If you are at all interested in schemes and tropes, see what The Visual Communication Guy has done! He has arranged common devices like a periodic table. I would love to have this on my wall, if I had a spare wall (they are all bookshelves), but let none of us get the impression from his visual device that rhetorical devices are like Chemistry! I laughed when I read this in Figures:
Writing is not like chemical engineering. The figures of speech should not be learned the same way as the periodic table of elements. This is because figures of speech are not about hypothetical structures in things, but about real potentialities within language and within ourselves. The “figurings” of speech reveal the apparently limitless plasticity of language itself. We are inescapably confronted with the intoxicating possibility that we can make language do for us almost anything we want. Or at least a Shakespeare can. The figures of speech help to see how he does it, and how we might. [Quinn 2]
Follow me through a series of articles on figures of speech for Classical Conversations’ Writer’s Circle. They should appear in 2015 January, February, March, and April. If you don’t remember the difference between schemes and tropes (as I could not until recently) and if you want to add some choice ones to your writer’s toolbox, check them out.
Can you spot a few in my post? Comment below. You don’t have to know the name for it–just point out where you think I was practicing.
Tropes and schemes dress up our writing like nothing else. (personification)
… gather up the wisdom and jewels of master writers before them. (metaphor)
…then I have the tools to spice my speech. (metaphor)

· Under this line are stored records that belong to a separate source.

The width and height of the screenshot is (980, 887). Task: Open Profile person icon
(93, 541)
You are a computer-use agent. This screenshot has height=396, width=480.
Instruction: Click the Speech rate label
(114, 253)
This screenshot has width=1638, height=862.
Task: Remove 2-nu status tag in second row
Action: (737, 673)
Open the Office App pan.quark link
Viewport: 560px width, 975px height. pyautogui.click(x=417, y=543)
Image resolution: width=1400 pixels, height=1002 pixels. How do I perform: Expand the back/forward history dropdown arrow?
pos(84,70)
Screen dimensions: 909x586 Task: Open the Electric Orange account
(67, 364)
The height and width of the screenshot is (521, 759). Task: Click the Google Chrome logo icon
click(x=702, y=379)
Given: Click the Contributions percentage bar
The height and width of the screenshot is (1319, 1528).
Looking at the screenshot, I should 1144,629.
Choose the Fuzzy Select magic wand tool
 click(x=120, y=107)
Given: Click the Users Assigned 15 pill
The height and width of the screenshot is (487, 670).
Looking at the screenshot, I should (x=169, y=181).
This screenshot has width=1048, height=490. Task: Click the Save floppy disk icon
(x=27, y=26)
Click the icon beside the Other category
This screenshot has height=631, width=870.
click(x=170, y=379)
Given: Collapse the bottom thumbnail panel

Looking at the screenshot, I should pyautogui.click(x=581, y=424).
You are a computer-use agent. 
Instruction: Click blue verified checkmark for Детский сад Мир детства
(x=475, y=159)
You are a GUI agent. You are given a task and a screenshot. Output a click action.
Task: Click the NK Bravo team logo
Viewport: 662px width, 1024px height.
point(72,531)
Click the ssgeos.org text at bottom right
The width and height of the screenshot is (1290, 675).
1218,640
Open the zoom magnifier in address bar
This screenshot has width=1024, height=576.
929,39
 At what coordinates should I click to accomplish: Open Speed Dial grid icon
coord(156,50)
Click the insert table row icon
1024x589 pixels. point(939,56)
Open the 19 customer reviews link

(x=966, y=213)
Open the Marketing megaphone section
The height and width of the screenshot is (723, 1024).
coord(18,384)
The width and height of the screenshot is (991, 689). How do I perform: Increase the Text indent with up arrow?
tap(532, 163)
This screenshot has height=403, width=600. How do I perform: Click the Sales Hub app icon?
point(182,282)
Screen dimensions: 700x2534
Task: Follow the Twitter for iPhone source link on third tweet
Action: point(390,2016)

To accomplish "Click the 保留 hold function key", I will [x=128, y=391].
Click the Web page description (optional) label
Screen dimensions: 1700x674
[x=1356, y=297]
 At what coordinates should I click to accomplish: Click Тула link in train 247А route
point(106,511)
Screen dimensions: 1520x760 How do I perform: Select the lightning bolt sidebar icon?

It isn’t always Art … (metonomy? I’m unsure of this one.)
Yes, not metonymy. That is when we refer to a concept by an attribute. “The pen is mightier than the sword.”
To be honest, I am not sure if a colorful verb makes a phrase a metaphor (“…have the tools to spice my speech.”) Check with the Jesuit-trained writer in your midst. And let me know!
The sentence with the wisdom and jewels got tweaked for rhythm. Not a figure of speech but an element of artistic writing. When a musician writes…
There are other ones in there, readers. Have at it. See any repetition?